Friday’s proposal from House Republicans includes measures that would allow small businesses to jointly purchase insurance plans for their employees and impose new requirements on pharmacy benefit managers in an effort to lower drug costs.
Starting in 2027, federal payments known as cost-sharing reduction payments would be aimed at lowering premiums for some low-income Americans.
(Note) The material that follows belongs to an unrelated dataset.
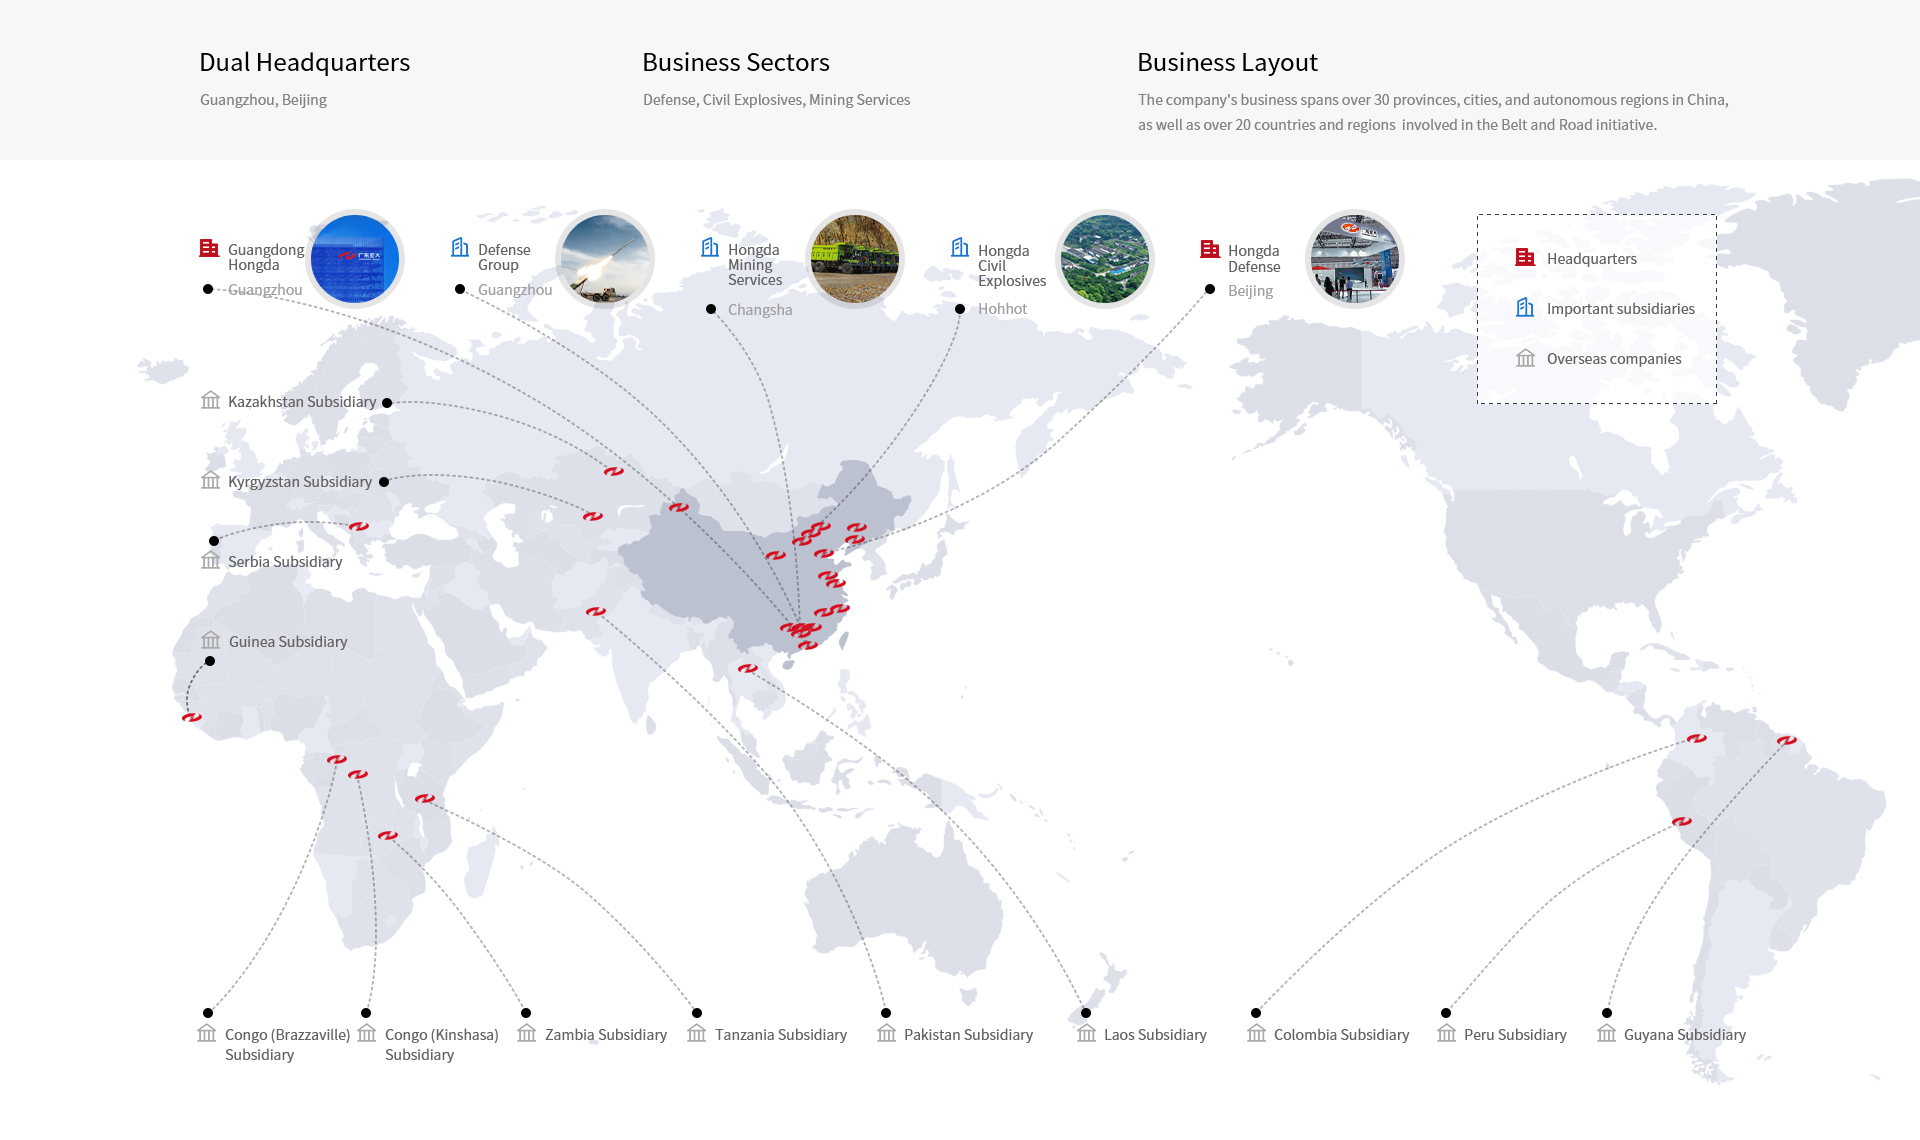Click the Guyana Subsidiary label
This screenshot has width=1920, height=1140.
[x=1684, y=1035]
Health plans that offer abortion coverage would be excluded.
The package will be voted on next week, House Speaker Mike Johnson said.
“House Republicans are tackling the real drivers of health care costs to provide affordable care, expand access and choice, and restore the integrity of our nation’s health care system for all Americans,” Johnson said in a speech. statement.
Democratic House Minority Leader Hakeem Jeffries rejected the proposal on Saturday.
“Mike Johnson just released a toxic Republican health care plan that is hurting everyday Americans,” Jeffries said wrote on X. “It fails to extend the ACA tax credits that expire this month. And it is a very heady proposal.”
A Democratic-led proposal in the Senate to extend subsidies for ACA plans for three years was joined by a handful of Republicans but failed to pass this week, as did a separate plan backed by Senate Republicans. Both bills failed to gain enough support to reach the actual 60-vote threshold in the chamber.

President Trump has advocated giving people money to pay for health care costs instead of tax breaks for ACA plans.
“I want the billions of dollars to go to people, not to the insurance companies,” Trump said late Friday at an event at the White House. “And I want people to go out and buy good health care for themselves.”
Senate Republicans’ plan included a proposal for people to get up to $1,500 in health savings accounts for Americans earning less than 700% of the federal poverty level, but the House Republican proposal does not include that language.
Under the Republican Senate proposal, the savings accounts, which cannot be used to pay premiums, would be paired with high-deductible insurance plans. Such health plans have an average deductible cost of approximately $7,000, according to an analysis by KFF, a health policy organization.
Democrats opposed the Republican Party’s bill, arguing it would not help Americans pay health care premiums. They also objected to language that would have placed restrictions on abortion and gender-affirming care.
Meanwhile, some Republicans have warned of that end Subsidies from the ACA could cost their party the midterm elections, citing concerned messages from their constituents. A few Republicans in the House look for ways to expand the subsidies, including by pushing for a vote in the House of Representatives over party leaders’ objections.